A decisão consta de relatório entregue ao STF (Supremo Tribunal Federal) e também resultou em medidas contra o pastor Silas Malafaia, alvo de busca e apreensão e de retenção de passaporte.
No seu site oficial, a PF publicou informação de que cumpriu, no início da noite desta quarta-feira, no Aeroporto Internacional do Galeão, no Rio de Janeiro/RJ, mandado de busca pessoal e de busca e apreensão de aparelhos celulares, em cumprimento a decisão do Supremo Tribunal Federal, no âmbito da PET nº 14129.
O alvo das buscas no aeroporto do Rio de Janeiro é o pastor Silas Malafaia. “Além disso, foram executadas medidas cautelares diversas da prisão, entre elas a proibição de deixar o país e de manter contato com outros investigados”, escreveu a PF.
Silas Malafaia foi abordado por policiais federais ao desembarcar de voo proveniente de Lisboa e ouvido nas dependências do aeroporto.
Áudios e mensagens
No relatório, a PF informou que foram extraídos do celular de Jair Bolsonaro áudios e conversas com Malafaia e Eduardo Bolsonaro que haviam sido apagados.

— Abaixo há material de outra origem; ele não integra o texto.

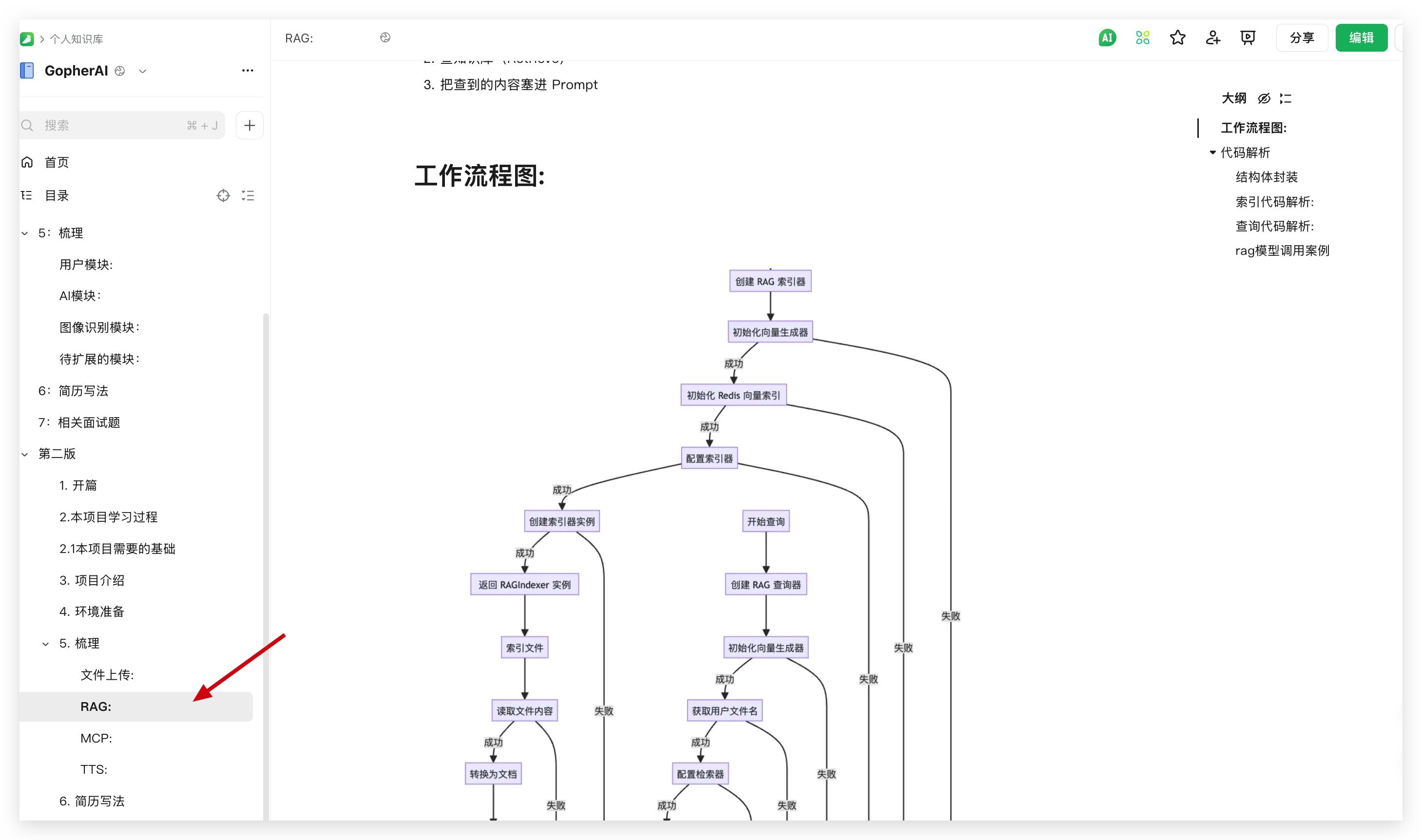This screenshot has width=1422, height=840.
Task: Focus the 搜索 search field
Action: pos(113,126)
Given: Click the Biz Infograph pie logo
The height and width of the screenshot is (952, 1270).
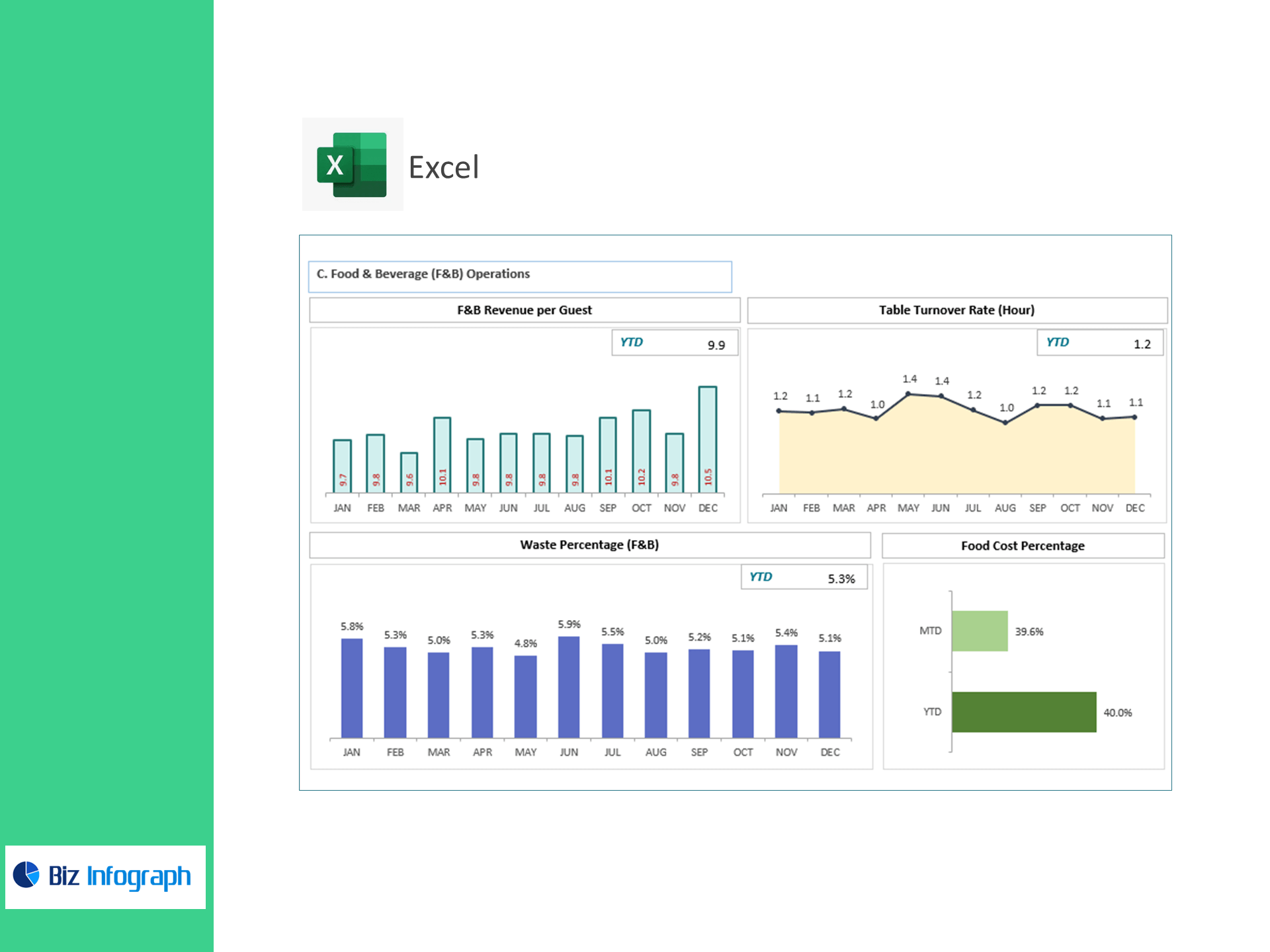Looking at the screenshot, I should [x=26, y=875].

Esses registros reforçariam, segundo os investigadores, as tentativas de articulação para intimidar autoridades brasileiras e atrapalhar os inquéritos que apuram a trama golpista.
Pedido de asilo
A PF também identificou mensagens em que Jair Bolsonaro teria discutido com aliados um possível pedido de asilo político ao presidente da Argentina, Javier Milei.
Contexto da investigação
O inquérito foi aberto em maio, a pedido da Procuradoria-Geral da República, que apontou a atuação de Eduardo Bolsonaro em busca de sanções contra ministros do STF junto ao governo dos Estados Unidos.
O caso levou à abertura de investigação contra Jair Bolsonaro, que já cumpre prisão domiciliar por descumprimento de ordens judiciais.
No início de julho, o ministro Alexandre de Moraes prorrogou a apuração por mais 60 dias, destacando a necessidade de novas diligências.